Rowen's Arcade is a shopping centre in the coastal town of Ulladulla in the South Coast of New South Wales.

Transport 
Rowens Arcade has coach connections to Eden and Nowra and bus connections to Bomaderry, Burrill Lake, Kioloa and Milton, as well as the local surrounding area. It is served by Premier Shoalhaven and Buslines Group.

History 
After Alf and Doreen Rowen spent many weekends in the Milton-Ulladulla area during the late 1940s and early 1950s, spear fishing and water skiing. They got first weekend house built in Kings Point by Millard and Ingold builders.

After liking the area so much, they bought a house on Princes Highway in Ulladulla originally owned by Mrs. Clancy, the wife of Mr. Clancy a publican of the Marlin Hotel, who was now deceased. They decided on that house as it had a large front yard that could be developed.

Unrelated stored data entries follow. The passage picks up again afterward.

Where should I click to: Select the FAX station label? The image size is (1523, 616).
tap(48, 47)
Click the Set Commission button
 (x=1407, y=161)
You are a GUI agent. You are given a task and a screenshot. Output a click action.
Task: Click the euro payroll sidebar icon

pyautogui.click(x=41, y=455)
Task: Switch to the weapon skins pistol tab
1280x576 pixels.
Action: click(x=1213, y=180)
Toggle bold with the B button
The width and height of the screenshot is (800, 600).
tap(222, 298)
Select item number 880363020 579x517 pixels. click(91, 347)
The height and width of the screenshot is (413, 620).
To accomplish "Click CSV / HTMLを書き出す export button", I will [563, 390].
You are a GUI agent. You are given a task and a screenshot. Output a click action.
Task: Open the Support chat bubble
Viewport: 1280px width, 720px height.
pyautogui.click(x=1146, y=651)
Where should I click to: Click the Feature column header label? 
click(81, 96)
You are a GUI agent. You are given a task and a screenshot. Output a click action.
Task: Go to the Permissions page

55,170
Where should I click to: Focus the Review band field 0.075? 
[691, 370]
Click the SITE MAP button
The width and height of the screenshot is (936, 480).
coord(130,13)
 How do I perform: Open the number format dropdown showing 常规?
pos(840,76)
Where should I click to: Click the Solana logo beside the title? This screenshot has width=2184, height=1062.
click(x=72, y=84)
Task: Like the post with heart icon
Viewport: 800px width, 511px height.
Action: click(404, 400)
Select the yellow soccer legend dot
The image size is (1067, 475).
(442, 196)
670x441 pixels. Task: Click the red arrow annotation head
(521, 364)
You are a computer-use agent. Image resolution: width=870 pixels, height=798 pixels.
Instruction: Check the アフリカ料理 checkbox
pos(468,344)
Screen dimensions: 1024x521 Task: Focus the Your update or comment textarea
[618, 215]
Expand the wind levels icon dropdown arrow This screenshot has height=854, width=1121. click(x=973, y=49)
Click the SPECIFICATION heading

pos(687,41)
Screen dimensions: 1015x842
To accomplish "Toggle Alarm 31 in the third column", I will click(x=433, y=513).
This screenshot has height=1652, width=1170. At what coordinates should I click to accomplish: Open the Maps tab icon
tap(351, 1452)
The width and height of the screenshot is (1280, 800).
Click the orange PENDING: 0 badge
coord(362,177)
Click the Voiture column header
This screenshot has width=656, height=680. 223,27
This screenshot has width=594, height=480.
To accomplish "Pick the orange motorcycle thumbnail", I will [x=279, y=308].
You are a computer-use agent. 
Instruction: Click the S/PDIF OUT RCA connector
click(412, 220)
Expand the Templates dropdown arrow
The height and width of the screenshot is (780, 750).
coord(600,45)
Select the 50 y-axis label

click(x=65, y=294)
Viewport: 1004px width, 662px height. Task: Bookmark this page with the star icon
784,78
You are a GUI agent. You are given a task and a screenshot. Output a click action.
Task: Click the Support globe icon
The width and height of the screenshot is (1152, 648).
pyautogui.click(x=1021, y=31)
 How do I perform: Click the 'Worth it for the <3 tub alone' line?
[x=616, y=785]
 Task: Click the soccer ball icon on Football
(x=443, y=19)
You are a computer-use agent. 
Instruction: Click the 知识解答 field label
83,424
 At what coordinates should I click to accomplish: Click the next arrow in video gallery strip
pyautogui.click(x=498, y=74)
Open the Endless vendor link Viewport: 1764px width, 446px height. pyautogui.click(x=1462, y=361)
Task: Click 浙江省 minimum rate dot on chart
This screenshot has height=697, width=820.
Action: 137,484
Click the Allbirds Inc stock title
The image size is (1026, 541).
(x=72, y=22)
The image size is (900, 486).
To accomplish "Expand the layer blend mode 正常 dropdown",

When Alf told his skiing friends they purchased that house, they said that they should have bought a house in a back street as Princes Highway is the main road through town and that it would be too noisy. When he told his friends he would build shops there, they thought he was crazy and so did many locals. 

In 1965 the Rowen's built a shopping arcade known as The Arcade containing 5 shops with Millard and Ingold builders building the arcade. The Arcade opened in time for Christmas 1965. The original businesses in The Arcade included Ryan & Banner Butchery, Eileen Cambage Bakery, Bob Horne Electrical, Dulcie Weeks Delicatessen and Betty Mison Hairdresser.

After wondering how to utilise the roof area and a holiday in Queensland in which Alf saw children riding on mini cars and that gave him an idea for a fun parlour above five shops. The original Funland amusement was built on top of the five shops by G Kearns & Son in 1970 and was fitted out by Alf. 

Funland opened in December 1970 and featured four trampolines, dodgem car with mini cars purchased from Italy, five 5c pinball machines and a pool table. The amusement parlour was only on weekends and school holidays. They also operated pedal boats in the harbour during the Christmas holiday periods. 

In 1976 after the youngest son finished year 12, the original house was removed and The Arcade was extended. This extension added eight shops, designed by Alan Foreman, a draftsman with builders G Kearns & Son. The Arcade then occupied half of the block from the Princes Highway towards Boree Street.

In 1980, three more shops were added and The Arcade was renamed to Rowen's Arcade. Funland was expanded in 1983 to its present size and provided a range of attractions unequalled on the South Coast, including full size adult rides like the Sizzler, dodgems, hundreds of arcade games and other novelty attractions.

In 1990 plans for the twin cinema and extra shops fronting Boree Street began. The cinema was designed to the requirements of John and Sue Kasoulis who then operated the Milton Cinema in nearby Milton. Construction of the cinema complex commenced in May 1992 by Steve Watt Constructions and was completed mostly by local tradesmen. The cinema was known Milton Theatre before being renamed as Arcadia Twin Cinemas. Subsequently Rowen's Arcade underwent a major internal refurbishment with the arcade being completely retiled and repainted.

The northern exit was replaced with a ramp in 1996. The adjacent vacant in the neighbouring land between Rowen’s Arcade and the Boree Street car park was purchased for use as a car park with a future development in mind.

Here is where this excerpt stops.